In additions to instructions, a program can include comments, labels, and directives. A comment begins with the character # and extends to the end of the line. Empty lines and lines containing only a comment are ignored. A comment can also occur after other items on a line.

A label name must begin with a letter and can contain only letters, digits, and the underscore character. Labels are case sensitive. A label name followed by a colon can be used to label a position in a program. Such a label can occur on a line by itself or preceding other content on a line. It is OK to have several such labels consecutively, even on the same line; all of those labels mark the same position in the program. Label names are also used in certain instructions, such as branch instructions.

The supported directives are .asciz, .word, and .space; they are case-sensitive.

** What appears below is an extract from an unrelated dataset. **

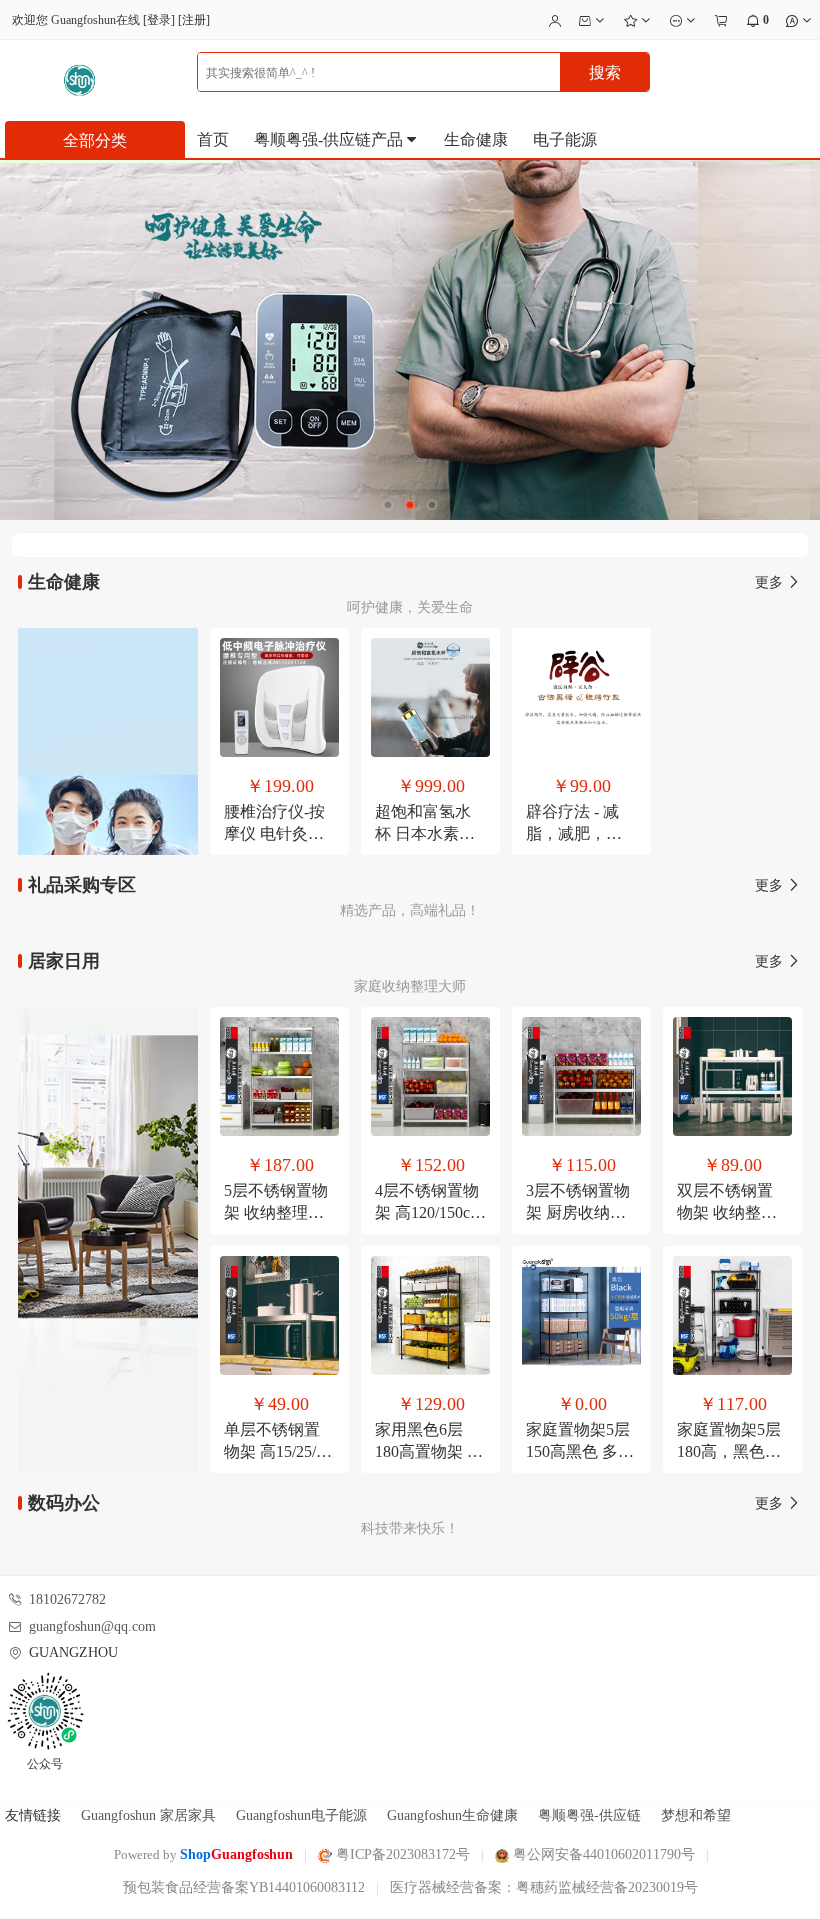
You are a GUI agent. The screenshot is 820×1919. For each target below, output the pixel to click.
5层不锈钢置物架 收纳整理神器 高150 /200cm (279, 1212)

A directive must be followed by whitespace, then the data for the directive on the same line,

A .word directive is followed by a 16-bit integer, in the range -32768 o 65535 (or 0x0 to 0xFFFF in hexadecimal). This directive takes up one memory location in the assembled program, and the given number is laced into that location.
A .space directive is followed by a positive integer. It takes up several locations in memory, with the number of locations is given by the integer. Those locations are occupied by zeros in the assembled program.
An .asciz directive is followed by a string in double quotes. The string can contain the special escaped character sequences \", \n, and \\, representing a double quote, a line feed, and a single backslash. No other escape sequences are allowed. Except for the escape sequences, the string can contain only printable ASCII characters (with ASCII codes in the range 32 to 126). If the length of the string is N, it will take up N+1 locations in memory. Those locations contain the ASCII codes for the characters in the string, one character per location, followed by a zero to mark the end of the string.

A line can contain at most one instruction or directive, and an instruction or directive cannot extend over more than one line. White space is insignificant, except that there must be whitespace between a directive and its data, between an instruction name and its arguments, and between the arguments of an instruction.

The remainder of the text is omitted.